O peixe-boi fêmea atinge a maturidade sexual aos três anos de idade, mas pode se reproduzir com sucesso entre sete e nove anos. No entanto, o homem é capaz de conceber muito mais tarde, em torno de 9 ou 10 anos.

Geralmente, o acasalamento pode ocorrer durante todo o ano, embora os maiores picos reprodutivos possam ocorrer na primavera e os mais baixos durante o inverno.

Uma fêmea geralmente acasala com vários machos. Estes irão lutar uns contra os outros, para que o vencedor tenha a oportunidade de se juntar à fêmea. Da mesma forma, estes formam pacotes de acasalamento em torno da fêmea no cio.

O período de gestação dura entre 12 e 14 meses, com um bebê nascendo normalmente, embora ocasionalmente dois possam nascer.

A criação pesa entre 27 e 32 kg e pode atingir 1,2 e 1,4 metros de comprimento. A família é composta pela mãe e pelos filhos, o homem não contribui para o cuidado disso.

O recém-nascido nasce com molares, o que lhe permite consumir ervas marinhas aos três semanas de idade. No entanto, ainda nessa idade, ele é amamentado por sua mãe, a quem acompanha por até dois anos.

Alimento

O peixe-boi é um herbívoro com um apetite voraz, que passa quase um quarto do tempo se alimentando. A quantidade de comida que você come depende do tamanho do seu corpo. Assim, você pode consumir entre 4 e 10% do seu peso corporal diariamente.

Entre as espécies que consome, há uma diversidade de macrófitas aquáticas.
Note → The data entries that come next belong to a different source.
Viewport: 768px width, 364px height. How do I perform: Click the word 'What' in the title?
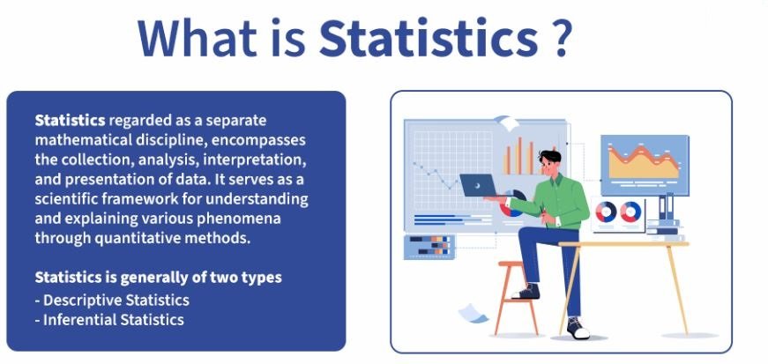coord(197,38)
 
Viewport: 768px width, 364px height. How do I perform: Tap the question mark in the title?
coord(558,38)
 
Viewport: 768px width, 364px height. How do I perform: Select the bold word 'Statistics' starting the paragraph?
coord(70,120)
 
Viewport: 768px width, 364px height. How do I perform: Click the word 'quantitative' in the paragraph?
coord(140,239)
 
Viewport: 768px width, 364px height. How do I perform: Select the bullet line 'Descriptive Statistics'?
coord(112,300)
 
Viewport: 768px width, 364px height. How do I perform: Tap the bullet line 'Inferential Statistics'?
coord(109,320)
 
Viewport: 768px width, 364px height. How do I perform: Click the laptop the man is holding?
coord(478,186)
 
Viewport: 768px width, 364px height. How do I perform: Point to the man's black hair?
coord(549,157)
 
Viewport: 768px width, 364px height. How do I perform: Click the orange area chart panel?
coord(645,165)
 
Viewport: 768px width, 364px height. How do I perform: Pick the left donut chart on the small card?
coord(606,212)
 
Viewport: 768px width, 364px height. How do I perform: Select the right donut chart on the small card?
coord(630,212)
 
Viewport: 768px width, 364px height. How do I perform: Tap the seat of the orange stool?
coord(511,264)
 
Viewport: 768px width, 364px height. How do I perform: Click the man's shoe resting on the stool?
coord(526,292)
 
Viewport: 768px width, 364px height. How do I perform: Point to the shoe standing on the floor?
coord(578,328)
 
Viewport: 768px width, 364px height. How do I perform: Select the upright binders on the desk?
coord(666,206)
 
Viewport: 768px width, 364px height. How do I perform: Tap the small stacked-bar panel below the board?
coord(429,247)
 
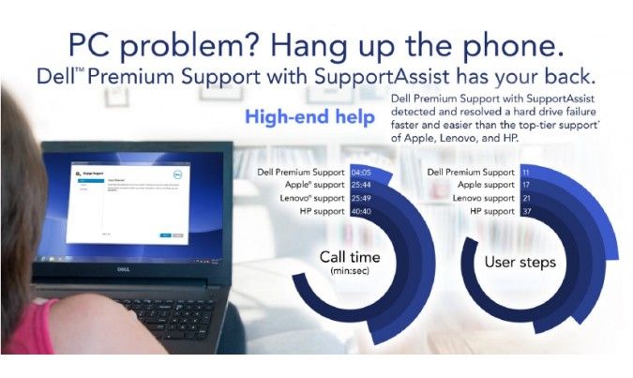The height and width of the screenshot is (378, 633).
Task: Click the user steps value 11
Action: coord(526,173)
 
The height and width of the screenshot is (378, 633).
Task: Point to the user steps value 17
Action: coord(526,186)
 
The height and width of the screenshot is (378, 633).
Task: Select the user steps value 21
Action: coord(526,199)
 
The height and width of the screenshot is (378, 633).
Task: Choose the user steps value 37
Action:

Em relação aos que vivem em água doce, existem alfaces, nenúfares, capim, jacarés, hidrilas, almíscar, folhas de mangue e jacinto flutuante.

Quanto às plantas que vivem na água salgada, existem algas, ervas marinhas, capim-tartaruga, trevo-marinho e capim-peixe. Quando o nível da água está alto, você pode comer gramíneas e folhas, bem como frutas de palma que caem na água.

Além disso, eu podia comer mariscos, peixes e moluscos. Provavelmente, isso está associado à necessidade de atender às suas necessidades minerais. No entanto, algumas pesquisas indicam que o peixe-boi africano é o único sirenium que provavelmente inclui intencionalmente animais em sua dieta.

Comportamento

O peixe-boi normalmente nada como um casal ou sozinho. Quando forma aglomerados, geralmente é um rebanho de acasalamento ou simplesmente um grupo que compartilha uma área quente, com uma abundância de comida.

Especialistas estudaram o comportamento desses mamíferos e afirmam que usam vários padrões de vocalização para se comunicar. Estes podem variar com o sexo e a idade, indicando uma individualidade vocal entre os peixes-boi. Assim, quando um par reprodutivo é reconhecido, as vocalizações aumentam.

Embora as chamadas ocorram com frequência entre a mãe e os filhos, também faz parte das interações sociais. No caso de o ambiente ficar barulhento, o peixe-boi aumenta o esforço vocal para emitir os sons.

De acordo com os testes anatômicos e acústicos, as pregas vocais podem ser responsáveis ​​pelo mecanismo de produção sonora.

Para se mover, você pode nadar de 5 a 8 quilômetros por hora, embora possa fazer movimentos curtos e rápidos, chegando a 30 quilômetros por hora. Suas barbatanas são usadas para atravessar o fundo do mar e cavá-lo, quando obtém plantas ou raízes que podem consumir.